Propositional equality, identity types, and direct computational paths
In proof theory the notion of canonical proof is rather basic, and it is usually taken for granted that a canonical proof of a sentence must be unique up to certain minor syntactical details (such as, e.g., change of bound variables). When setting up a proof theory for equality one is faced with a rather unexpected situation where there may not be a unique canonical proof of an equality statement. Indeed, in a (1994–5) proposal for the formalisation of proofs of propositional equality in the Curry–Howard style, we have already uncovered such a peculiarity. Totally independently, and in a different setting, Hofmann & Streicher (1994) have shown how to build a model of Martin-L"of’s Type Theory in which uniqueness of canonical proofs of identity types does not hold. The intention here is to show that, by considering as sequences of rewrites and substitution, it comes a rather natural fact that two (or more) distinct proofs may be yet canonical and are none to be preferred over one another. By looking at proofs of equality as rewriting (or computational) paths this approach will be in line with the recently proposed connections between type theory and homotopy theory via identity types, since elements of identity types will be, concretely, paths (or homotopies).
💡 Research Summary
The paper investigates a subtle but fundamental phenomenon in Martin‑Löf’s dependent type theory: the non‑uniqueness of canonical proofs of identity (equality) types. In ordinary proof theory a canonical proof is considered unique up to trivial syntactic variations such as renaming bound variables. When one turns to the identity type, however, this expectation fails. The authors revisit two independent lines of work—an early Curry‑Howard style formalisation of propositional equality (1994‑95) and the Hofmann‑Streicher groupoid model (1994)—and show that both exhibit multiple, distinct canonical proofs for the same equality proposition.
The central idea is to view an equality proof not as a mere logical derivation but as a computational or rewriting path: a concrete sequence of rewrites and substitutions that transforms a term a into a term b. To make this precise the paper introduces three meta‑operators that capture the basic equational principles:
- Reflexivity ρ – the trivial path a = ρ a,
- Symmetry σ – turning a = t b into b = σ(t) a,
- Transitivity τ – composing a = t b and b = r c into a = τ(t,r) c.
Each operator is lifted to the object language: for instance ρ(a) : Id A(a,a). The identifier ‘s’ that appears in the introduction rule for Id A is interpreted as the actual rewrite sequence, so an element of Id A(a,b) is literally a path from a to b.
With this path‑based view the usual Id‑elimination rule (the J‑operator) is reformulated. By exploiting J together with the three basic operators the paper defines:
- inv A : a function that, given p : Id A(x,y), produces σ(p) : Id A(y,x) (the inverse path),
- cmp A : a function that, given p : Id A(x,y) and q : Id A(y,z), yields τ(p,q) : Id A(x,z) (path composition).

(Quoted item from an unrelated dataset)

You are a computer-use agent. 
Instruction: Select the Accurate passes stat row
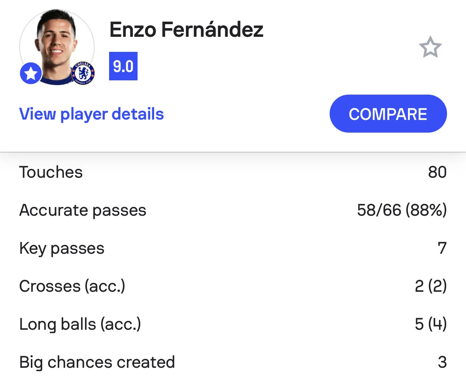233,210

These constructions satisfy the familiar groupoid laws, but only up to propositional (i.e. second‑level) equality. For example, the associativity law τ(τ(t,r),s) = tt τ(t,τ(r,s)) is witnessed by a term of type Id Id A(…), not by a definitional equality. Similarly, unit laws involving the reflexivity path r(x) hold only in Id Id A. Thus each type A carries an internal weak ω‑groupoid structure, a fact that aligns with results of Lumsdaine and of van den Bergh & Garner showing that the tower Id A, Id Id A, … forms a weak ω‑groupoid.
The paper connects this picture to the failure of UIP (Uniqueness of Identity Proofs) in the Hofmann‑Streicher model. UIP would collapse all paths between the same endpoints to a single canonical one; the existence of distinct computational paths demonstrates precisely why UIP does not hold in general. This non‑uniqueness is precisely the phenomenon observed in homotopy type theory (HoTT), where types are interpreted as spaces and identity proofs as paths (or homotopies).
To manage the algebra of paths, the authors introduce a small rewriting system for equality proofs. Two key reduction rules are presented:
- σ ∘ ρ → sr (symmetry after reflexivity reduces to a “straight‑right” path),
- τ ∘ τ → tt (associative composition reduces to a canonical associator).
These reductions ensure that the use of symmetry— the only operator that flips direction— is controlled, and that composition is associative up to a canonical higher‑dimensional proof. The system thus provides a computational account of the higher‑dimensional structure of identity types.
In summary, the paper argues that viewing identity proofs as concrete computational paths resolves the apparent paradox of multiple canonical proofs, clarifies the internal groupoid‑like structure of types, and situates Martin‑Löf type theory firmly within the homotopical perspective. It offers a syntactic account (via rewrite sequences and reduction rules) that mirrors the semantic groupoid models, thereby bridging proof‑theoretic, categorical, and homotopical viewpoints on equality.